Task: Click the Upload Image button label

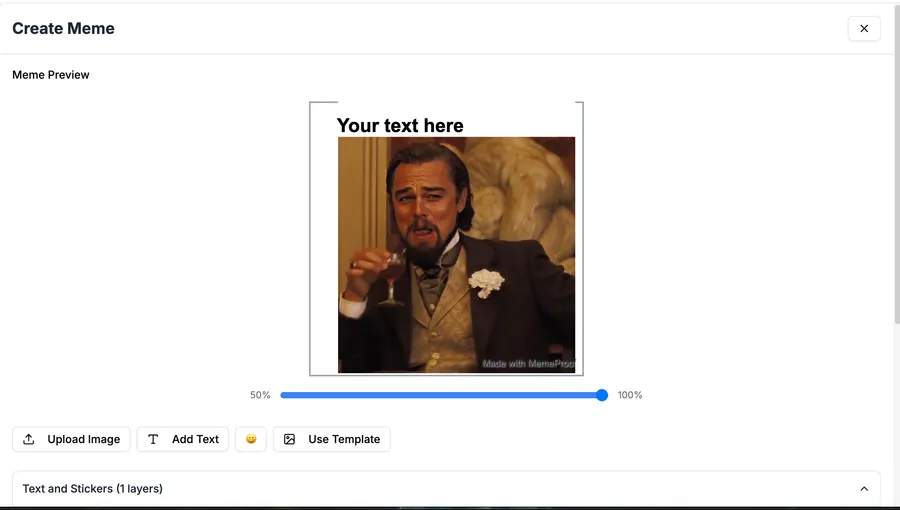Action: [84, 439]
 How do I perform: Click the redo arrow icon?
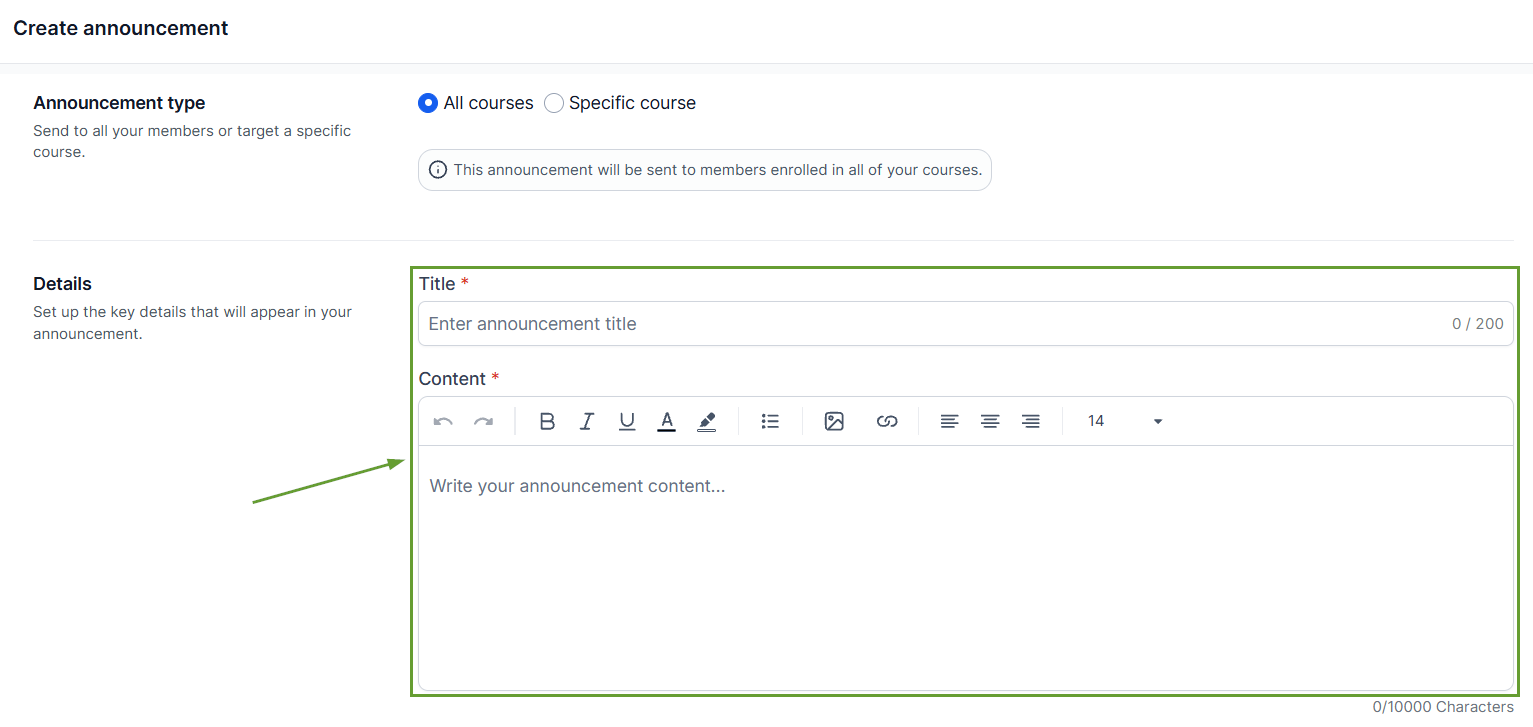click(484, 422)
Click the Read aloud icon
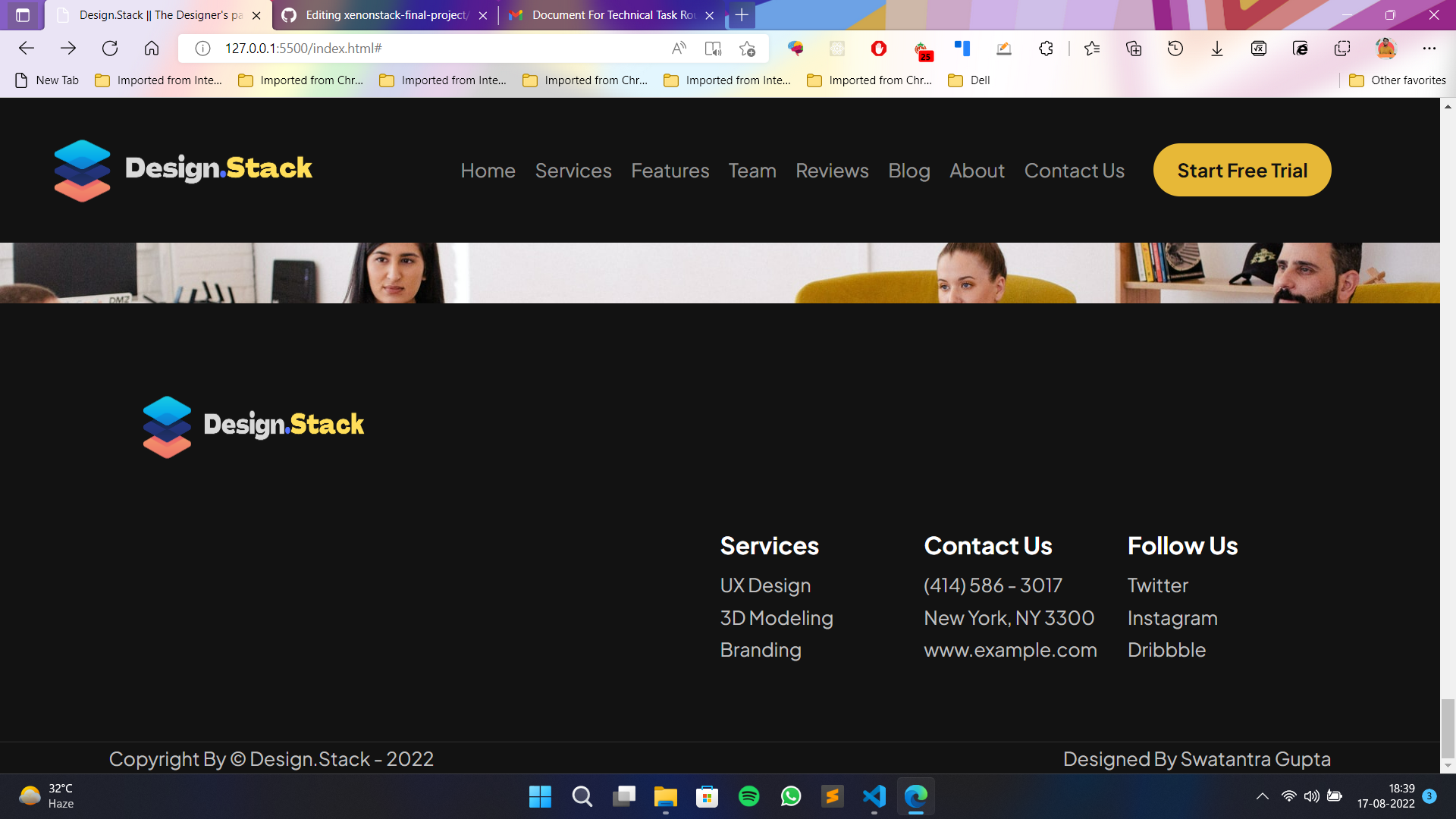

#####

**EXERCISE REQUIREMENTS**
Format the lines above as a JSON list of strings, one per line, with blank lines skipped and the pictures left out.

**RESPONSE**
[
  "Task: Click the Upload Image button label",
  "Action: [84, 439]",
  " How do I perform: Click the redo arrow icon?",
  "click(484, 422)",
  "Click the Read aloud icon"
]